Problem — Repeat each entry exactly, but do not carry over the pictures.

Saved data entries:

/---

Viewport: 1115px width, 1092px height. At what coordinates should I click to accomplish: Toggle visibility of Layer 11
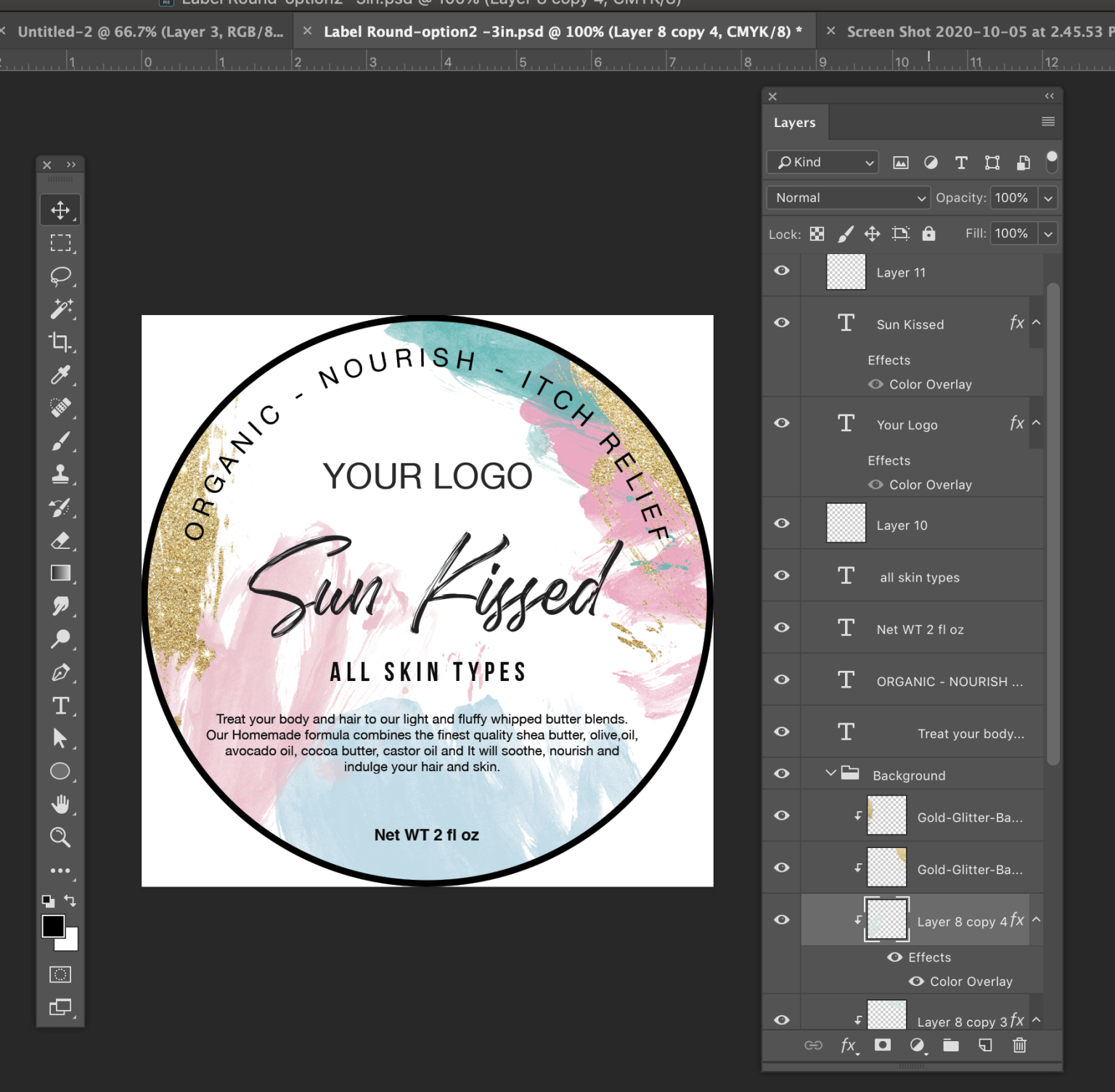(x=781, y=270)
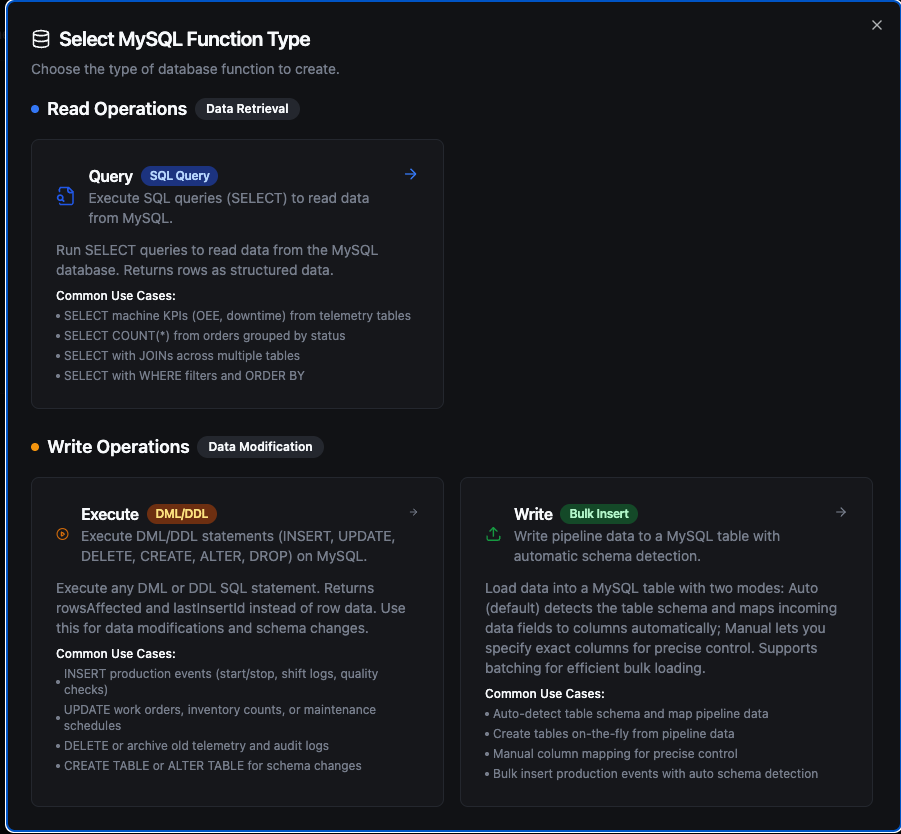The image size is (901, 834).
Task: Select the Execute function title
Action: point(110,514)
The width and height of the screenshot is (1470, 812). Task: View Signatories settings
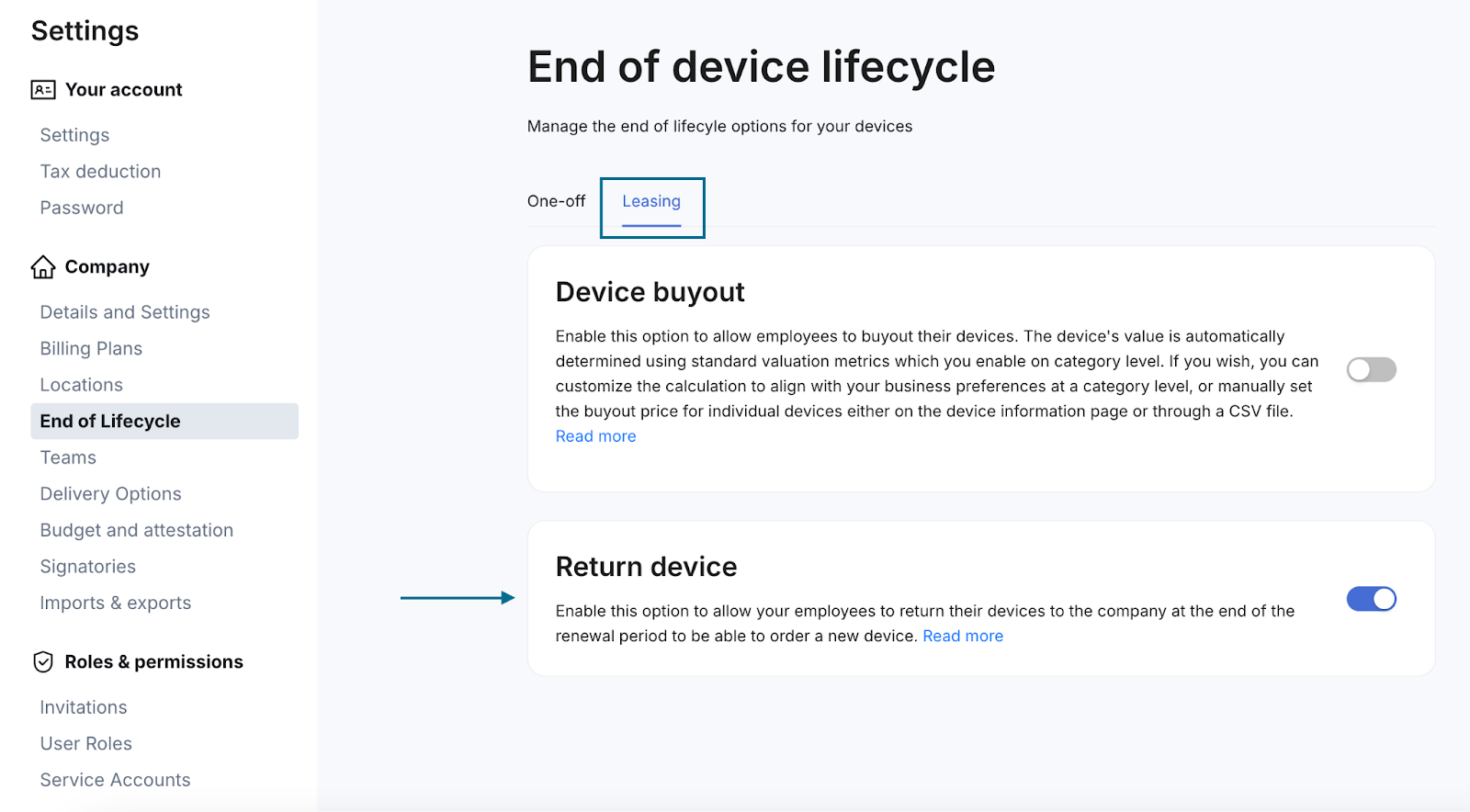point(87,567)
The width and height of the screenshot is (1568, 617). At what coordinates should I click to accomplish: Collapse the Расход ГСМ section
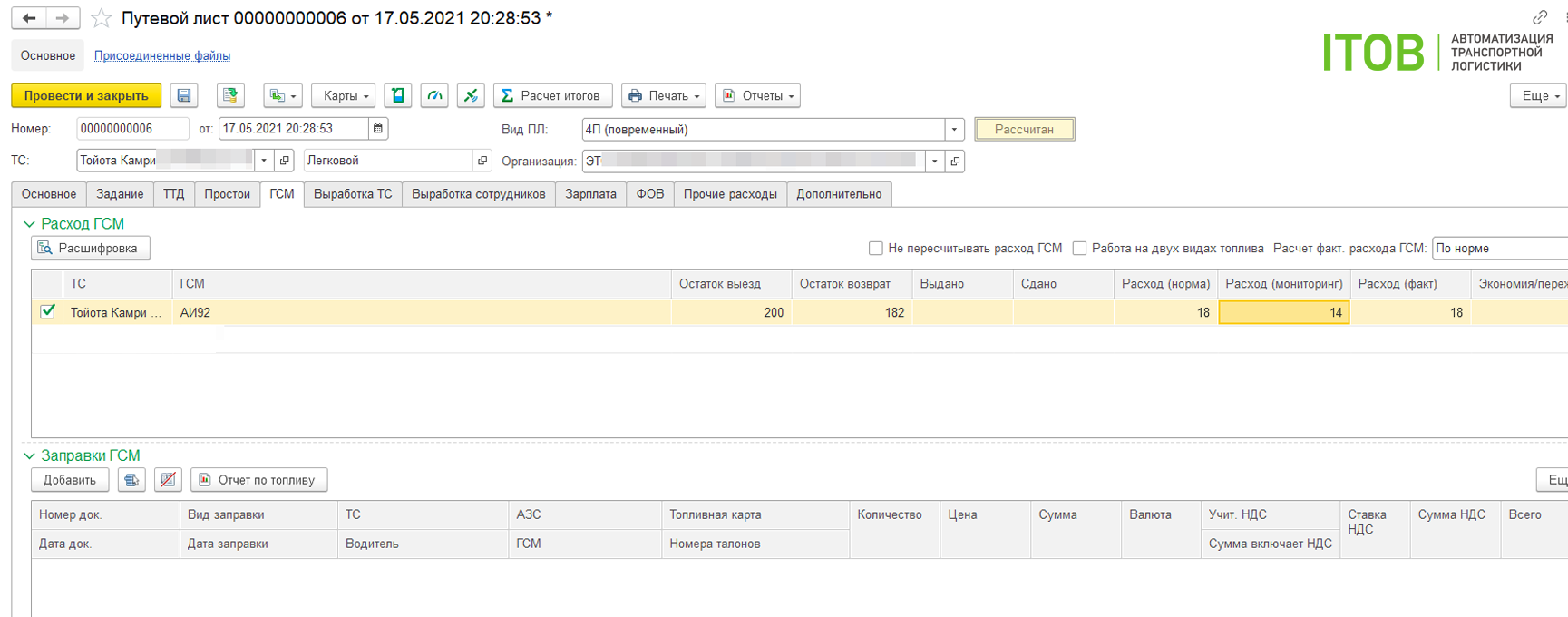(x=29, y=224)
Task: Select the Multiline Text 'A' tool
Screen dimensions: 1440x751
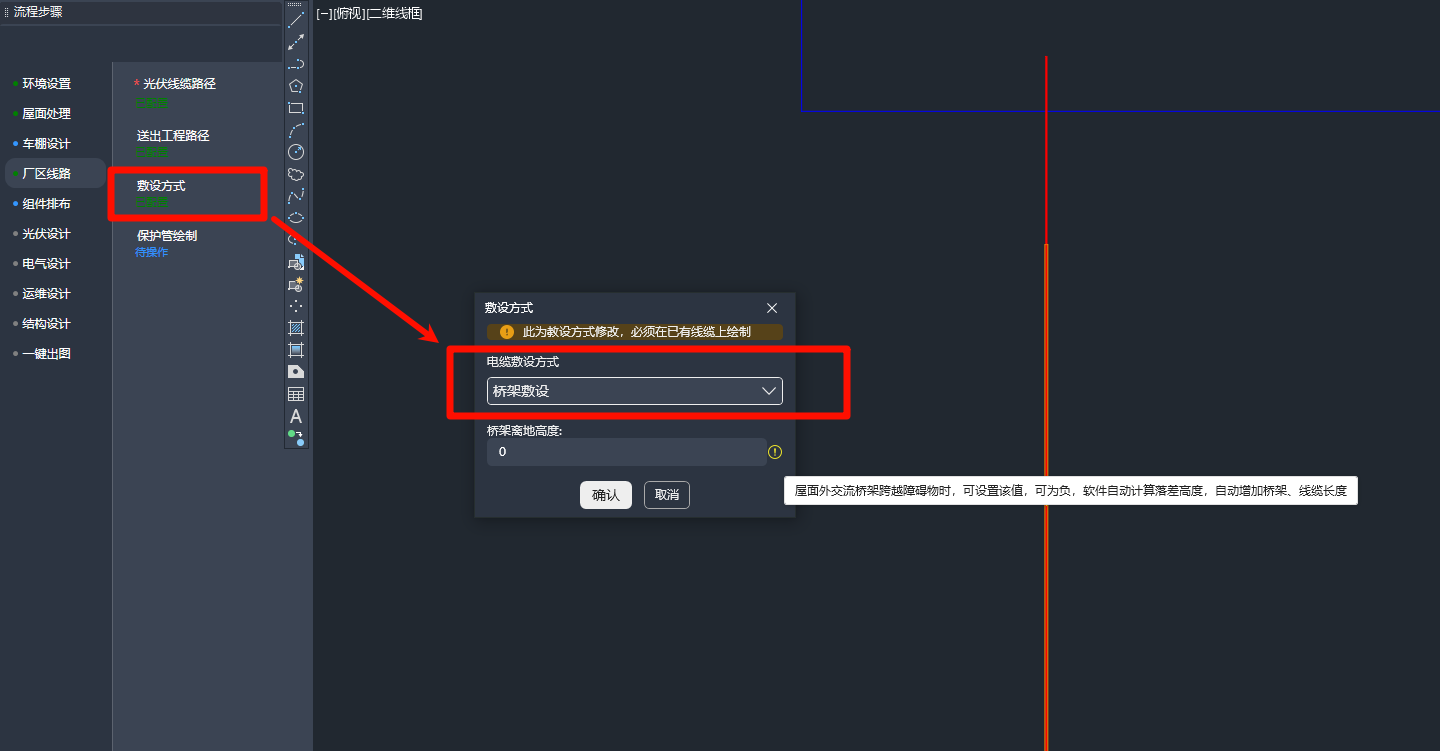Action: [296, 416]
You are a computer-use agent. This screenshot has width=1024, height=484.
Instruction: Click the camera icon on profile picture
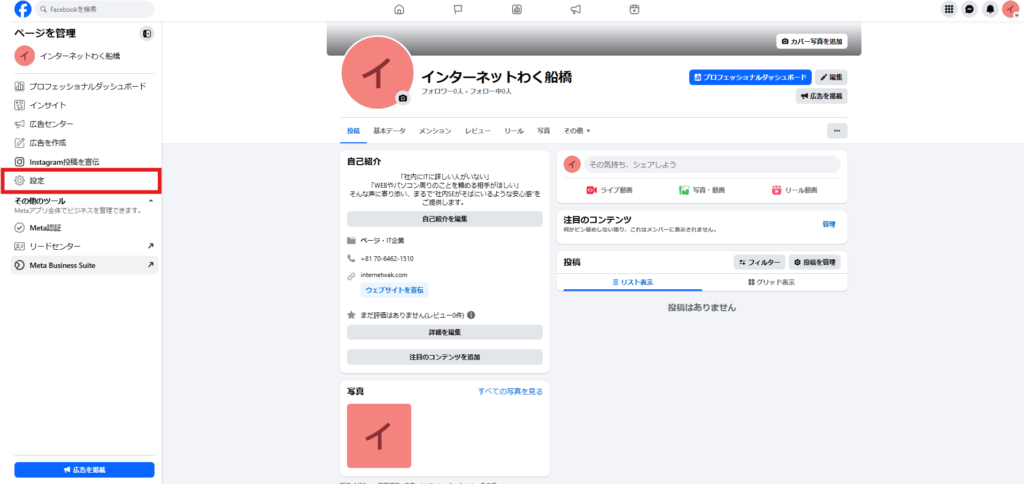point(402,98)
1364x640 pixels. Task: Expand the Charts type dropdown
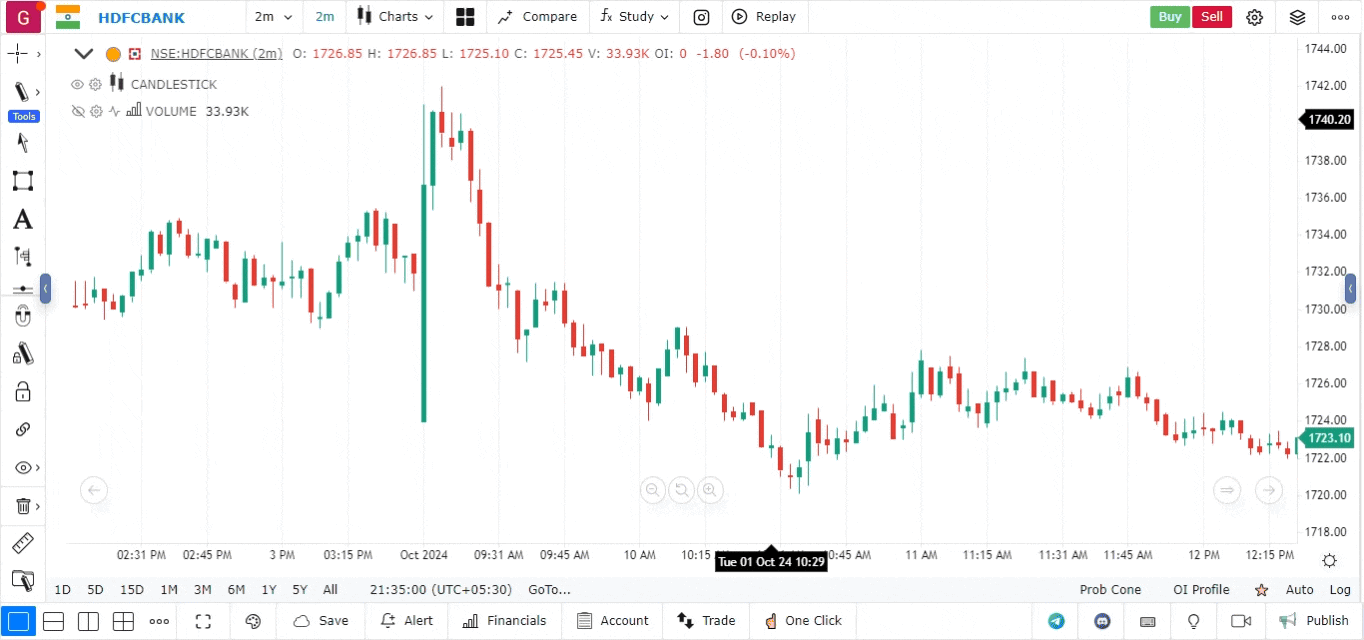[396, 17]
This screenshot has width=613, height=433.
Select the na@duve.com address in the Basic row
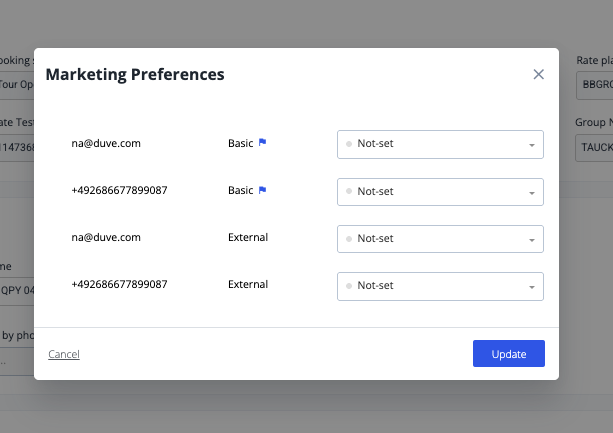[x=106, y=143]
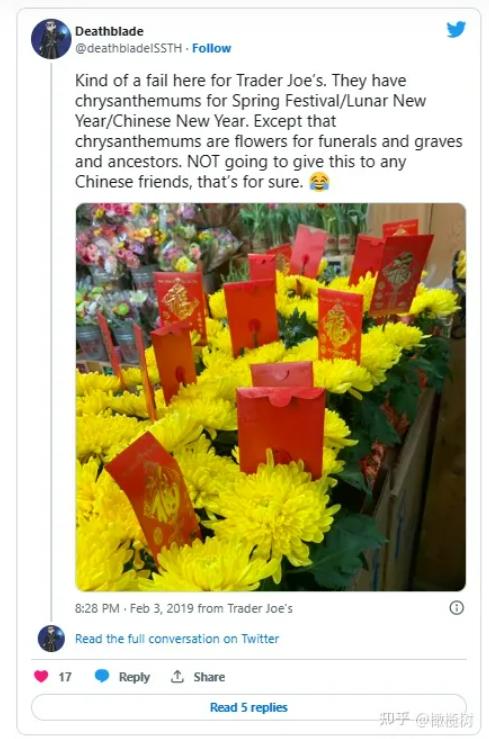Open the chrysanthemum photo
The height and width of the screenshot is (739, 489).
coord(271,397)
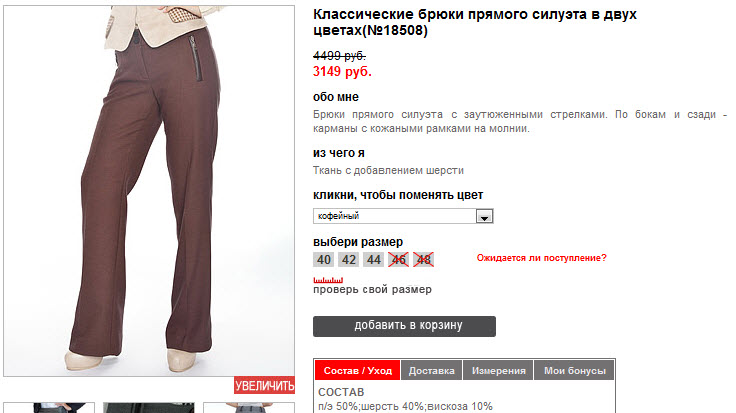Switch to the Доставка tab
This screenshot has width=736, height=413.
tap(431, 370)
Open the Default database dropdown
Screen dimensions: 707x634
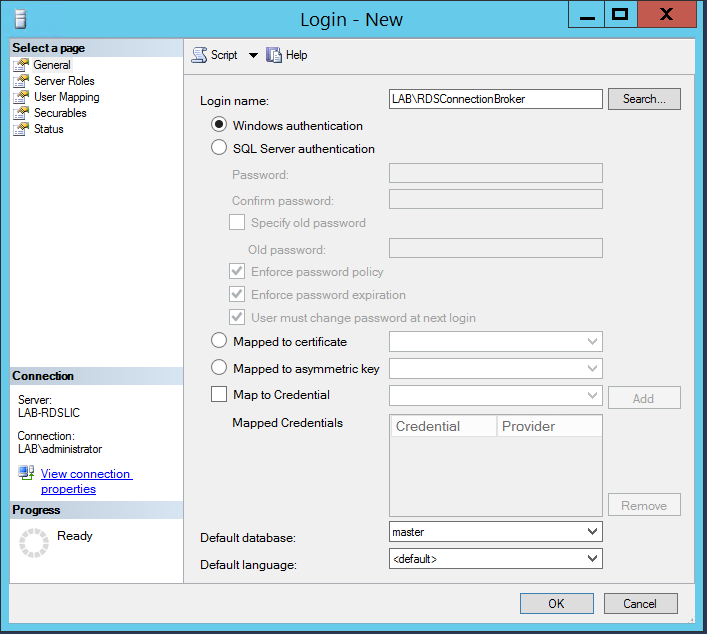[592, 531]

\---

Exercise response —
Viewport: 1115px width, 1092px height. At what coordinates should I click to accomplish: Toggle visibility of Layer 11
(x=781, y=270)
The image size is (901, 834).
Task: Select the Execute function title
Action: point(110,514)
The width and height of the screenshot is (1470, 812). Task: View Signatories settings
point(87,567)
The width and height of the screenshot is (1568, 617). At what coordinates should I click to accomplish: Collapse the Расход ГСМ section
(x=29, y=224)
Task: Select the Multiline Text 'A' tool
Screen dimensions: 1440x751
Action: [296, 416]
You are a computer-use agent. This screenshot has width=1024, height=484.
Instruction: Click the camera icon on profile picture
point(402,98)
1364x640 pixels. Task: Expand the Charts type dropdown
[396, 17]
This screenshot has width=613, height=433.
Select the na@duve.com address in the Basic row
[x=106, y=143]
Open the chrysanthemum photo
The height and width of the screenshot is (739, 489).
coord(271,397)
Switch to the Доставка tab
This screenshot has width=736, height=413.
tap(431, 370)
Open the Default database dropdown
Screen dimensions: 707x634
[592, 531]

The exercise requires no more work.